Efficient product of 1D array and 3D array along one dimension - NumPy

问题

I have two numpy arrays:

• A 1D array called t of shape (70L,) with element called let s say ti
• A 3D array called I with shape (70L, 1024L, 1024L), with each elements called Ii. Ii are thus of dimension (1024L, 1024L)

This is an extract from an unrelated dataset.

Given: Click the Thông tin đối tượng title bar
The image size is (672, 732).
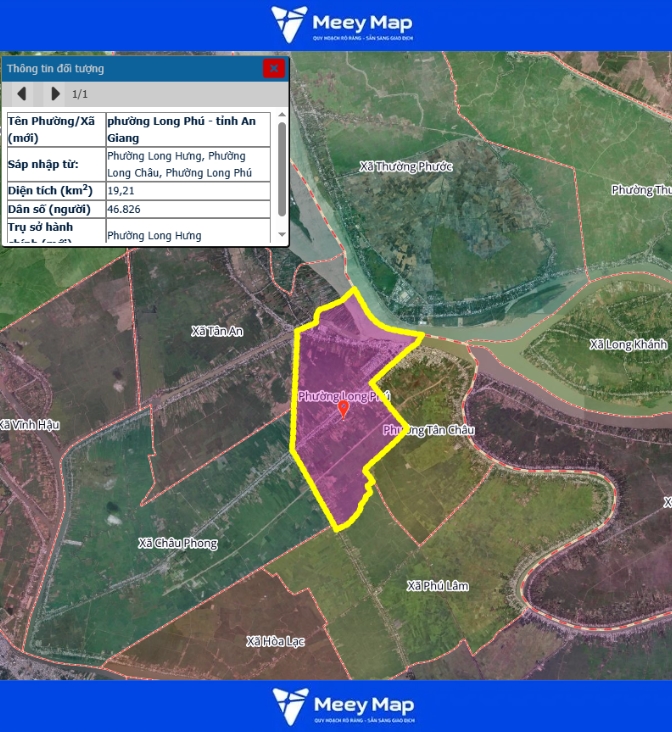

I would like to make a product of the two array along the first dimension, i.e.:

tI = t1*I1,t2*I2,...,tN*IN

such as to obtain again a new array of dimension (70L, 1024L, 1024L) and then take the sum along the first dimension in order to obtain an array of dimension (1024L, 1024L):

tsum = t1*I1 + t2*I2 + ... +tN*IN

For the moment I am satisfied with doing the following:

tI = np.asarray([t[i]*I[i,:,:] for i in range(t.shape[0])])
tsum = np.sum(tI,axis=0)

But it is going to be a bit slow is the dimensions of my array are increasing. I was wondering if there exist a numpy or scipy function, more optimized for that particular task?

Thanks in advance of any link or information.

Greg

回答1:

You can use np.tensordot -

np.tensordot(t,I, axes=([0],[0]))

You can also use np.einsum -

np.einsum('i,ijk->jk',t,I)

Runtime test and output verification -

In [21]: def original_app(t,I):
    ...:     tI = np.asarray([t[i]*I[i,:,:] for i in range(t.shape[0])])
    ...:     tsum = np.sum(tI,axis=0)
    ...:     return tsum
    ...: 

In [22]: # Inputs with random elements
    ...: t = np.random.rand(70,)
    ...: I = np.random.rand(70,1024,1024)
    ...: 

In [23]: np.allclose(original_app(t,I),np.tensordot(t,I, axes=([0],[0])))
Out[23]: True

In [24]: np.allclose(original_app(t,I),np.einsum('i,ijk->jk',t,I))
Out[24]: True

In [25]: %timeit np.tensordot(t,I, axes=([0],[0]))
1 loops, best of 3: 110 ms per loop

In [26]: %timeit np.einsum('i,ijk->jk',t,I)
1 loops, best of 3: 201 ms per loop

回答2:

Divakar gives the best (most efficient) answers. For completeness' sake, one other way of doing it is by using Numpy's broadcasting capabilities:

(t[:,np.newaxis,np.newaxis]*I).sum(axis=0)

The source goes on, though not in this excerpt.